Parker contributed greatly to the modern jazz solo, one in which triplets and pick-up notes were used in unorthodox ways to lead into chord tones, affording the soloist with more freedom to use passing tones, which soloists previously avoided. Parker was admired for his unique style of phrasing and innovative use of rhythm. Via his recordings and the popularity of the posthumously published Charlie Parker Omnibook, Parker’s uniquely identifiable style dominated jazz for many years to come.

Charlie Parker Residence – U.S. National Register of Historic Places


From 1950 to 1954, Parker and his common-law wife, Chan Richardson, lived in the ground floor of the townhouse at 151 Avenue B, across from Tompkins Square Parkin Manhattan‘s East Village. The Gothic Revival building, which was built c.1849, was added to the National Register of Historic Places in 1994, and was designated a New York City landmark in 1999. Avenue B, between East 7th and 10th Streets, was renamed Charlie Parker Place in 1992.

Other tributes

  • The 1957 story “Sonny’s Blues” by James Baldwin features a jazz/blues playing virtuoso who names Bird as the “greatest” jazz musician, whose style he hopes to emulate.
  • In 1949, the New York night club Birdland was named in his honor. Three years later, George Shearing wrote “Lullaby of Birdland“, named for both Parker and the nightclub.
  • A memorial to Parker was dedicated in 1999 in Kansas City at 17th Terrace and The Paseo, near the American Jazz Museum located at 18th and Vine, featuring a 10-foot (3 m) tall bronze head sculpted by Robert Graham.
  • The Charlie Parker Jazz Festival is a free two-day music festival that takes place every summer on the last weekend of August in Manhattan, New York City, at Marcus Garvey Park in Harlem and Tompkins Square Park in the Lower East Side, sponsored by the non-profit organization City Parks Foundation. The festival marked its 17th anniversary in 2009.
  • In one of his most famous short story collections, Las armas secretas (The Secret Weapons), Julio Cortázar dedicated “El perseguidor” (“The Pursuer”) to the memory of Charlie Parker. This piece examines the last days of Johnny, a drug-addict saxophonist, through the eyes of Bruno, his biographer.
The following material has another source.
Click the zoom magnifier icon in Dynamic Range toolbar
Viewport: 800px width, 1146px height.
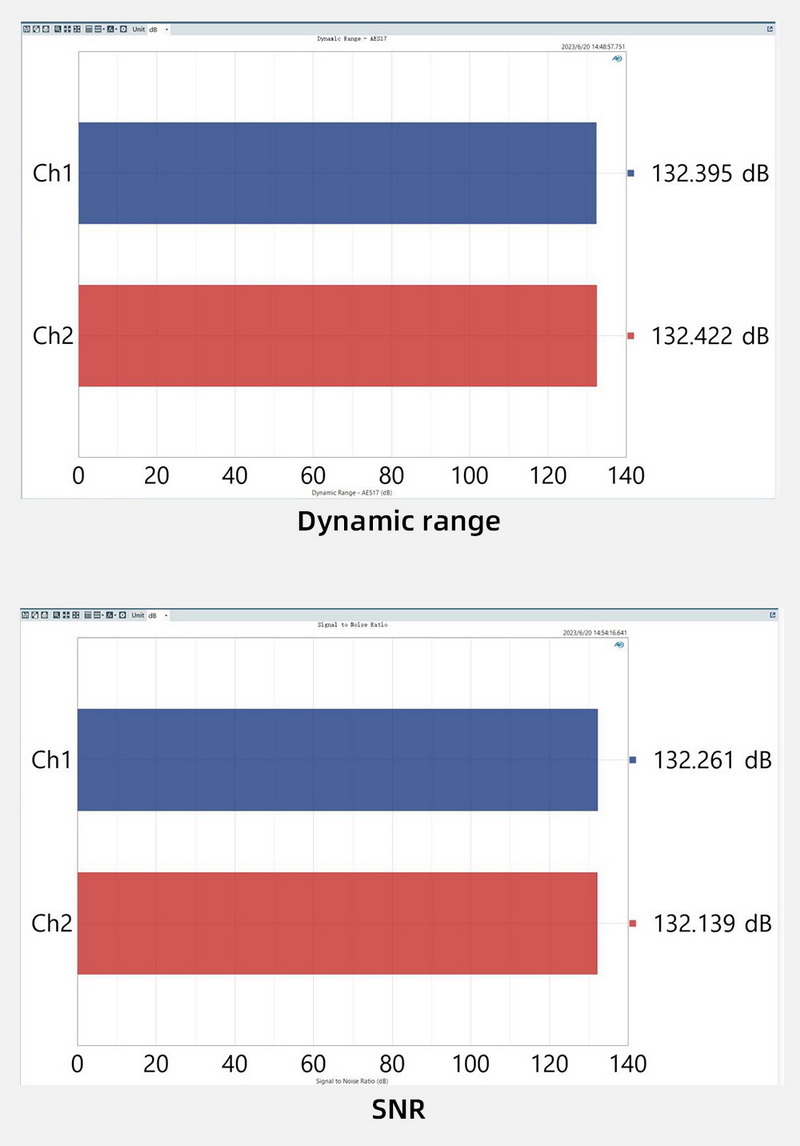(57, 29)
Some qualify this story as one of Cortazar’s masterpieces in the genre.
  • A biographical film called Bird, starring Forest Whitaker as Parker and directed by Clint Eastwood, was released in 1988.
  • In 1984, legendary modern dance choreographer Alvin Ailey created the pieceFor Bird – With Love in honor of Parker. The piece chronicles his life, from his early career to his failing health.
  • In 2005, the Selmer Paris saxophone manufacturer commissioned a special “Tribute to Bird” alto saxophone, commemorating the 50th anniversary of the death of Charlie Parker (1955–2005).
  • Parker’s performances of “I Remember You” and “Parker’s Mood” (recorded for the Savoy label in 1948, with the Charlie Parker All Stars, comprising Parker on alto sax, Miles Davis on trumpet, John Lewis on piano, Curley Russell on bass, and Max Roach on drums) were selected by Harold Bloom for inclusion on his shortlist of the “twentieth-century American Sublime”, the greatest works of American art produced in the 20th century. A vocalese version of “Parker’s Mood” was a popular success for King Pleasure.
  • The Oris Watch Company created a limited edition timepiece in Charlie Parker’s name. The watch features the word “bird” at the 4 o’clock hour, in honor of Parker’s nickname and signifying “Jazz, until 4 in the morning”.
  • Jean-Michel Basquiat created many pieces to honour Charlie Parker, including Charles the FirstCPRKR and Discography I.
  • In 1995, Live Bird, a one-man play about Charlie Parker, written and performed by actor/saxophonist Jeff Robinson, made its premier at the Institute of Contemporary Art in Boston, Massachusetts.
  • Charlie Watts, drummer for the Rolling Stones, wrote a children’s book entitled Ode to a High Flying Bird as a tribute to Parker. Watts has cited Parker as a major influence in his life as a young man learning to play jazz.